Mark Graff, a digital security consultant and former chief cybersecurity officer at Lawrence Livermore National Lab, described such a hypothetical tactic as “effectively a denial of service attack” against would-be voters. But a more worrying prospect, according to Graff, is that hackers would target a company like VR Systems to get closer to the actual tabulation of the vote. An attempt to directly break into or alter the actual voting machines would be more conspicuous and considerably riskier than compromising an adjacent, less visible part of the voting system, like voter registration databases, in the hope that one is networked to the other. Sure enough, VR Systems advertises the fact that its EViD computer polling station equipment line is connected to the internet, and that on Election Day “a voter’s voting history is transmitted immediately to the county database” on a continuous basis. A computer attack can thus spread quickly and invisibly through networked components of a system like germs through a handshake.

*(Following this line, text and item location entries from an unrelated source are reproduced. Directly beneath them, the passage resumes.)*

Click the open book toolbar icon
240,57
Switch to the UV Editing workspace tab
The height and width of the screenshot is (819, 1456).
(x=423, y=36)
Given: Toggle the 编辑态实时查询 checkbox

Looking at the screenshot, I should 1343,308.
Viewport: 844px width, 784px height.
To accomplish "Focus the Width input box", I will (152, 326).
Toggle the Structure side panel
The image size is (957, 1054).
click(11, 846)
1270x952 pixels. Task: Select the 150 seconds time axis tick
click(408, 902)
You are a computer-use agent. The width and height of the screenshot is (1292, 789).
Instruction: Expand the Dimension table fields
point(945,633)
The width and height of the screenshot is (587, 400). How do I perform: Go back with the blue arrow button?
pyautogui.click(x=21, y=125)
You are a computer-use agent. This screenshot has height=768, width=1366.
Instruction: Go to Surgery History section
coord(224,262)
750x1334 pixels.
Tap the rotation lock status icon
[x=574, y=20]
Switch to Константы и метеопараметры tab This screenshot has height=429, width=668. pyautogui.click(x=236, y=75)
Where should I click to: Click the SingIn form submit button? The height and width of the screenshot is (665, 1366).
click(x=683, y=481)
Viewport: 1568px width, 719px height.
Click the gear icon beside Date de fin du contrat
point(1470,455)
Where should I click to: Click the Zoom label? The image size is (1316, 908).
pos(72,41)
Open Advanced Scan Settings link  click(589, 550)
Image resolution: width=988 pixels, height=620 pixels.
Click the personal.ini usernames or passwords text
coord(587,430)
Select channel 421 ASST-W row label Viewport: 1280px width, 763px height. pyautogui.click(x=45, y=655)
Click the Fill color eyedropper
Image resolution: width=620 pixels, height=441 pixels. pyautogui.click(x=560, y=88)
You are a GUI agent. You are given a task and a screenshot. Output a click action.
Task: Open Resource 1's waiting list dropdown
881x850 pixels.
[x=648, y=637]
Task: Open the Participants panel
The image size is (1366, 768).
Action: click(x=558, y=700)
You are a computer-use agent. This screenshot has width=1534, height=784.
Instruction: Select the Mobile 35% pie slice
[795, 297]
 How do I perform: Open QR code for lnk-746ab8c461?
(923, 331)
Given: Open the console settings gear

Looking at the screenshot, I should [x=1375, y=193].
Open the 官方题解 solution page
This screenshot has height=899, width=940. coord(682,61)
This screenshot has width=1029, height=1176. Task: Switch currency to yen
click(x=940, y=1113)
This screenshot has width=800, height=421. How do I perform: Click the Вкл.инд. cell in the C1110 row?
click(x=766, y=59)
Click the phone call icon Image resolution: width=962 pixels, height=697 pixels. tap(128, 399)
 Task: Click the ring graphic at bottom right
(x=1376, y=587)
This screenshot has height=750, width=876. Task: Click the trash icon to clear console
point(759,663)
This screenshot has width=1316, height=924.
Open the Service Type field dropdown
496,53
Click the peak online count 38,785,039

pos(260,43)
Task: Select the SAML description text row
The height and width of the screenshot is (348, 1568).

According to Alex Halderman, director of the University of Michigan Center for Computer Security and Society and an electronic voting expert, one of the main concerns in the scenario described by the NSA document is the likelihood that the officials setting up the electronic poll books are the same people doing the pre-programming of the voting machines. The actual voting machines aren’t going to be networked to something like VR Systems’ EViD, but they do receive manual updates and configuration from people at the local or state level who could be responsible for both. If those were the people targeted by the GRU malware, the implications are troubling.
— The Intercept

These two paragraphs are key if we're wondering why this was done and what the end goal could've been. You don't go through all of this unless your intention is to impact the vote some way. If this is true, and I believe it is, then what we have here is voter suppression by a foreign power. A foreign power with deep ties to the current administration. The multiple ways by which votes can be nullified in a so-called democracy should be extremely troubling to everyone, but especially people who come from historically marginalized groups who look to democracy as a way of evening the playing field.

It'll be interesting to see if this leak comes up on Thursday when James Comey is set to testify under oath in front of the Senate Intelligence Committee live on national television. Which is what makes the timing of this leak even more interesting. Perhaps Reality Winner wanted it this way knowing what was about to happen. There's no way of knowing right now.  I don't expect Comey to be able to speak much on it given the fact that he was Director of the FBI and this was an NSA document.

Americans have the ability to make political changes that can shape the world. As long as that is the case, various forms of voter suppression will continue to be used to nullify the voices of certain voters. There is still a lot left to uncover, but the Russia Connection just branched off in another direction.